Categories: economics, gender & feminism, parenting, work and family
Strewth, blue – that’s one of the worst op-eds of this ilk I’ve seen, and that’s saying something. It’s not just that Kippist didn’t accurately summarise the work that feminists have actually done, it’s like she looked at it through Bizarro-World magnifiers and saw everything arse-about.
Wow, that is so disheartening… I should *not* have looked at the comments.
Don’t ever look at the comments on the Punch, Alien Tea. The Punch is a platform specifically designed to take the national conversation backwards. It’s like an immense trollumn (although they occasionally let a token leftie publish a piece). It’s a sewer.
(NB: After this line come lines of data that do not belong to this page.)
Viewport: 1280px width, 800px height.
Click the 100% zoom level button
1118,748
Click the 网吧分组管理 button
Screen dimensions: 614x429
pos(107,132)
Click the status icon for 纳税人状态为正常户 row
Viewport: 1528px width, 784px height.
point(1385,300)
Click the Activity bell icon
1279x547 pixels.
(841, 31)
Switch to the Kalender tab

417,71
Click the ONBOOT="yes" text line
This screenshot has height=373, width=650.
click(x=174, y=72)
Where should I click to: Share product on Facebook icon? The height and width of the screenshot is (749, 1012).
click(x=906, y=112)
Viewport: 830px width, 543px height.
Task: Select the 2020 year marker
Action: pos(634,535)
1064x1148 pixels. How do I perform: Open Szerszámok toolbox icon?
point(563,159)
Did our mothers wince at the smugness of young women in the 1970s after women had just
1. won the legal right to equal pay – 1973
2. been permitted to remain as permanent public service employees after marriage – 1966
3. been granted access to safe abortion – 1972
4. gained access to reliable contraception, even if single – 1972
5. gained access to no-fault divorce – 1975?
6. gained access to single parent pension – 1974?
I can’t imagine the straight jacket of life for women in 1950s Australia. In fact one grandmother’s professional fees were paid to her father’s firm. Imagine dad going through the monthly accounts able to question the money spent on shoes or a dress or hygeine products. In fact a friend remembers her father paying the accounts in the 1960s. He never questioned the chemist’s bill, so as a child she used to buy gift items at the chemist.
God help a woman whose husband was a poor provider or a mean one.
Helen, such a good description of The Punch.